Data START

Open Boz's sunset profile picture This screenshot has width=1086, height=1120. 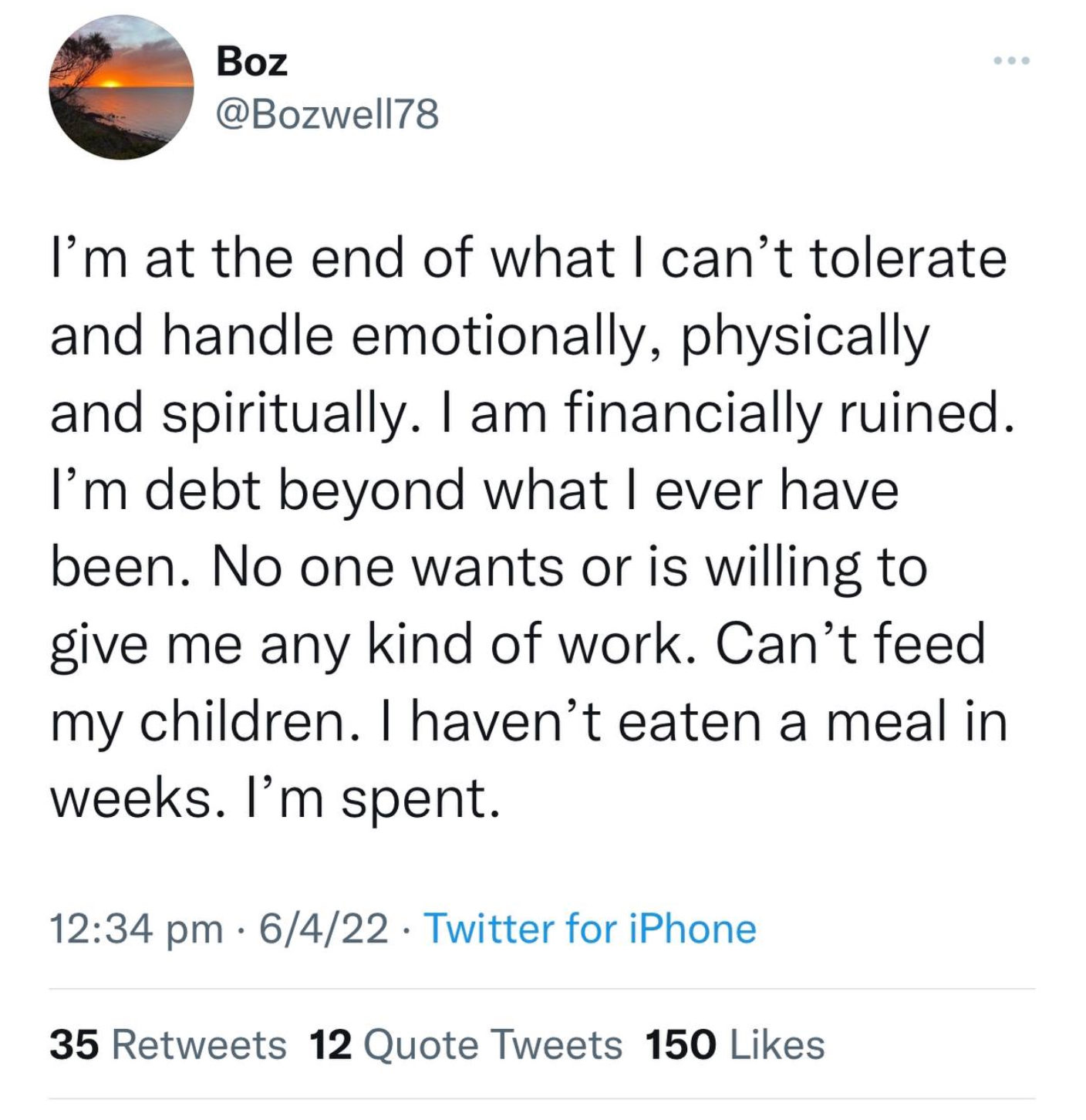pyautogui.click(x=122, y=87)
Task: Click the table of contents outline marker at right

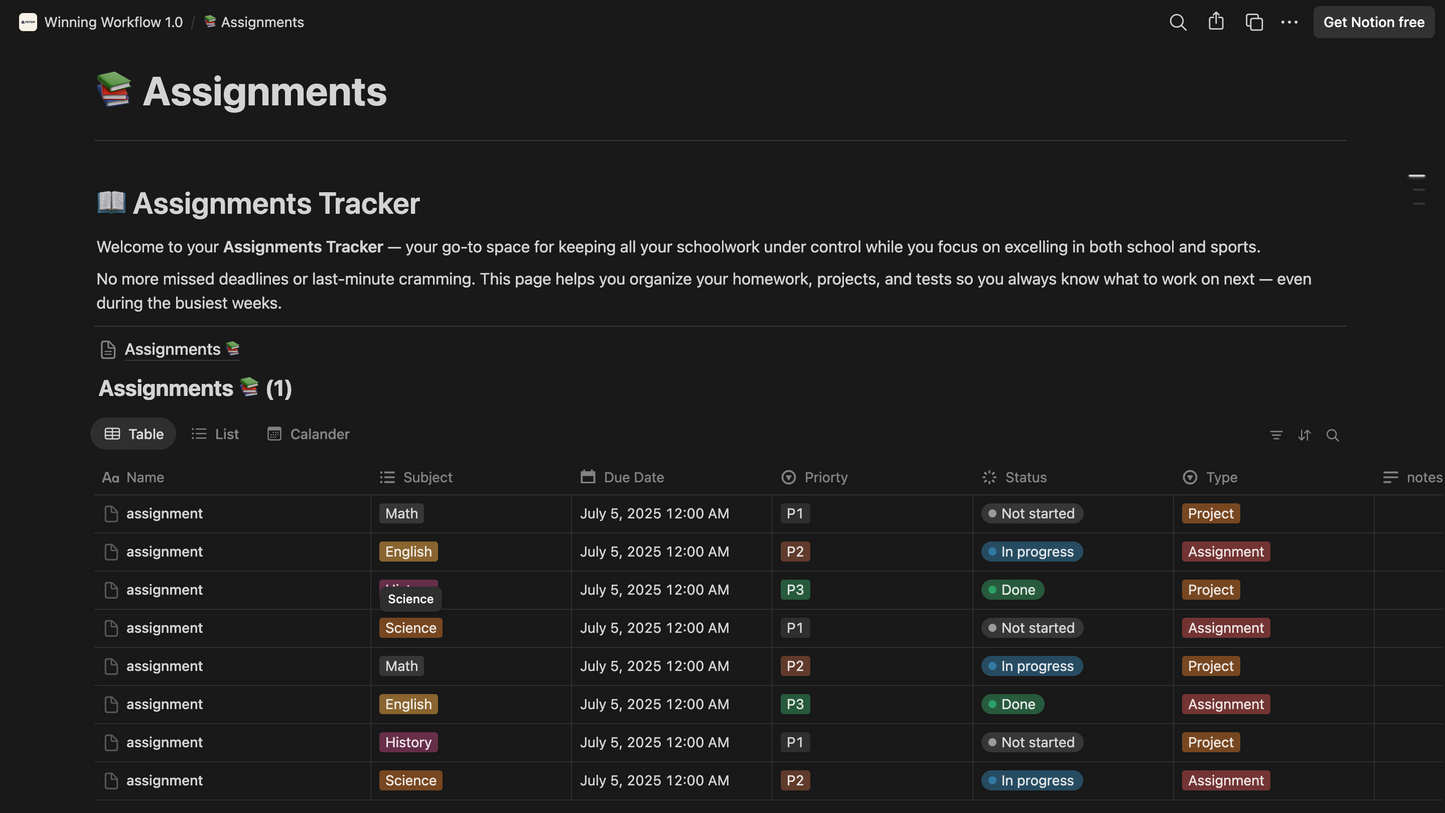Action: pyautogui.click(x=1417, y=176)
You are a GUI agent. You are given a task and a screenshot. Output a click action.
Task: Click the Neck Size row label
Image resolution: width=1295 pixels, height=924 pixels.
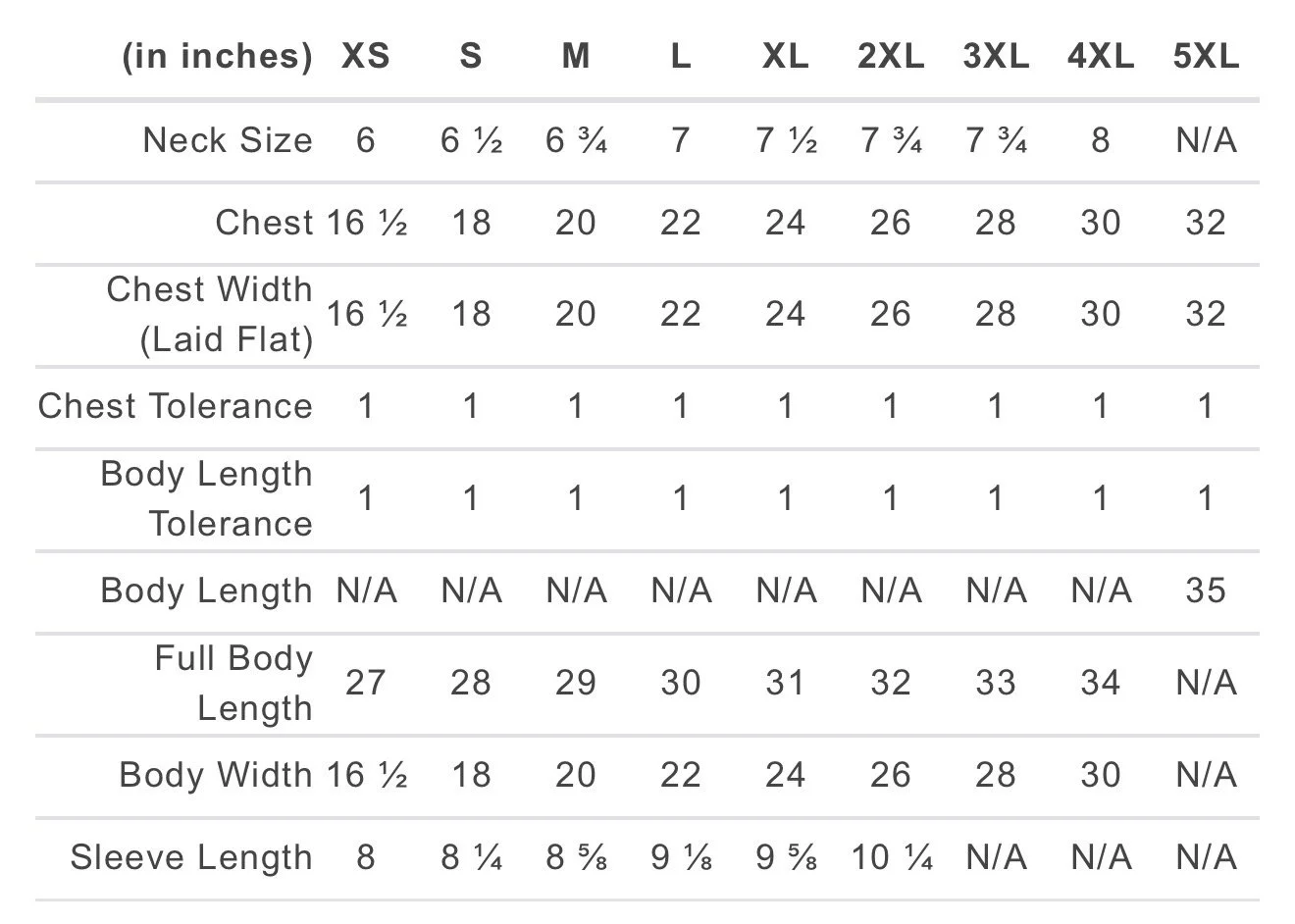[x=228, y=140]
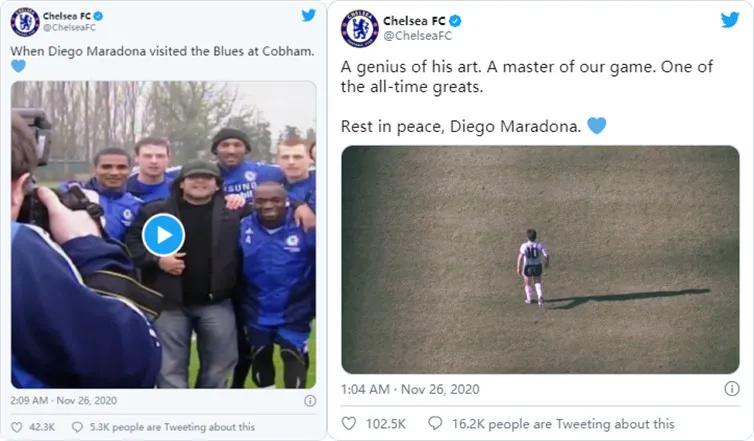The image size is (754, 441).
Task: Open Maradona on pitch image in right tweet
Action: pos(540,260)
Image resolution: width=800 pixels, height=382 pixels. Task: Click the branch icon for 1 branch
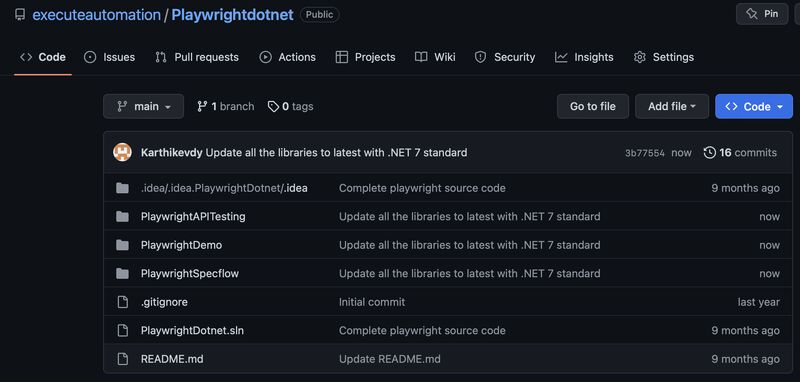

Data END

-- Assigned task --
An acceptable answer consists of the lines above from the one holding "Task: Click the Neck Size row label" to the end of the data, repeated exactly and containing no pictures.

-- Answer to this problem --
Task: Click the Neck Size row label
Image resolution: width=1295 pixels, height=924 pixels.
[x=228, y=140]
The image size is (754, 441).
Task: Open Maradona on pitch image in right tweet
Action: pos(540,260)
Image resolution: width=800 pixels, height=382 pixels. Task: Click the branch icon for 1 branch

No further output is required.